__DATASET EXCERPTS__:
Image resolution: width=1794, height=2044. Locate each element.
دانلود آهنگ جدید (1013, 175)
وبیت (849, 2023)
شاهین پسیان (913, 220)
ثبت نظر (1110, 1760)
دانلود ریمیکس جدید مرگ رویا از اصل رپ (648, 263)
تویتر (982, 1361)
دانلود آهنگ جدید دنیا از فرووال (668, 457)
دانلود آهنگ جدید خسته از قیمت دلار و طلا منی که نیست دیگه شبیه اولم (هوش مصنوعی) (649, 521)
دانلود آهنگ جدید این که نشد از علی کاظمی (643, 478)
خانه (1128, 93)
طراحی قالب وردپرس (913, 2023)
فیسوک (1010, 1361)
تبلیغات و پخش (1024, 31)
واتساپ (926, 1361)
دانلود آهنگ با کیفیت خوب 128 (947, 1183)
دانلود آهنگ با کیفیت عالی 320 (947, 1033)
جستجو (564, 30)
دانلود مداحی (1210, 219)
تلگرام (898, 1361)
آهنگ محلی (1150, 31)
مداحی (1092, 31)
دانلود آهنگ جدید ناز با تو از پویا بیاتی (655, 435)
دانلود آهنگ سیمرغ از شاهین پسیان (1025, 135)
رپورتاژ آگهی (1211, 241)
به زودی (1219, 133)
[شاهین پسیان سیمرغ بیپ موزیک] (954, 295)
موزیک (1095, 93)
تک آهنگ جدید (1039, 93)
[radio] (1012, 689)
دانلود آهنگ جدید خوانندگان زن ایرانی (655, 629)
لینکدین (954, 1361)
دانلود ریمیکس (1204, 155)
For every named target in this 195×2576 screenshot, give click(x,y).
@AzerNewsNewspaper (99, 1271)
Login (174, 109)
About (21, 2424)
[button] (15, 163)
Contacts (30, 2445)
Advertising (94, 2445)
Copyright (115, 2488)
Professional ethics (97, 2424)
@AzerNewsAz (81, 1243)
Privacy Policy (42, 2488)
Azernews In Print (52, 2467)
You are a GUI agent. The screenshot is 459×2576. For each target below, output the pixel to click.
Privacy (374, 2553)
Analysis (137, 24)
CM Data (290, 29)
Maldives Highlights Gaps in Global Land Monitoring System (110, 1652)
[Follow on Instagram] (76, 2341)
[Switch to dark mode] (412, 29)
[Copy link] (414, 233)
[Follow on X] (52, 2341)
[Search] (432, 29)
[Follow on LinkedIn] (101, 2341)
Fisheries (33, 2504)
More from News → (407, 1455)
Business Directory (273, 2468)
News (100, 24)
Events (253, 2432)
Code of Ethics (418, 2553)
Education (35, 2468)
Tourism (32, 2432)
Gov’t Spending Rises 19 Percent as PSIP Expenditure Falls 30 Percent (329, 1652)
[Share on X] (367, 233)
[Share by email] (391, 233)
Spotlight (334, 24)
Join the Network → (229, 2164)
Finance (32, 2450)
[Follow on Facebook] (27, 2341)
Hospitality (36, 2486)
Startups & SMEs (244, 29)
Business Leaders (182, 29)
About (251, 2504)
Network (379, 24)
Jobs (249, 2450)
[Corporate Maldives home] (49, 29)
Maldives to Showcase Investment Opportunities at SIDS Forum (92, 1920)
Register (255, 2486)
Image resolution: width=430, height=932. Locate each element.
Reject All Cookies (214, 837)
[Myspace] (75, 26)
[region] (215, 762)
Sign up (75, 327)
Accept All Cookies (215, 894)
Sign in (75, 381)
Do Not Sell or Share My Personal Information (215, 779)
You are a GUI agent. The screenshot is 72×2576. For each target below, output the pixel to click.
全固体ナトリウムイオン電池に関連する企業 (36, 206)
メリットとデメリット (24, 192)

__AIM OF THE EXERCISE__: Above is a listing; print exactly its lines from the one with "Privacy Policy (42, 2488)" through the one with "Fisheries (33, 2504)", and no other lines.

__ANSWER BELOW__:
Privacy Policy (42, 2488)
Azernews In Print (52, 2467)
You are a GUI agent. The screenshot is 459×2576. For each target below, output the pixel to click.
Privacy (374, 2553)
Analysis (137, 24)
CM Data (290, 29)
Maldives Highlights Gaps in Global Land Monitoring System (110, 1652)
[Follow on Instagram] (76, 2341)
[Switch to dark mode] (412, 29)
[Copy link] (414, 233)
[Follow on X] (52, 2341)
[Search] (432, 29)
[Follow on LinkedIn] (101, 2341)
Fisheries (33, 2504)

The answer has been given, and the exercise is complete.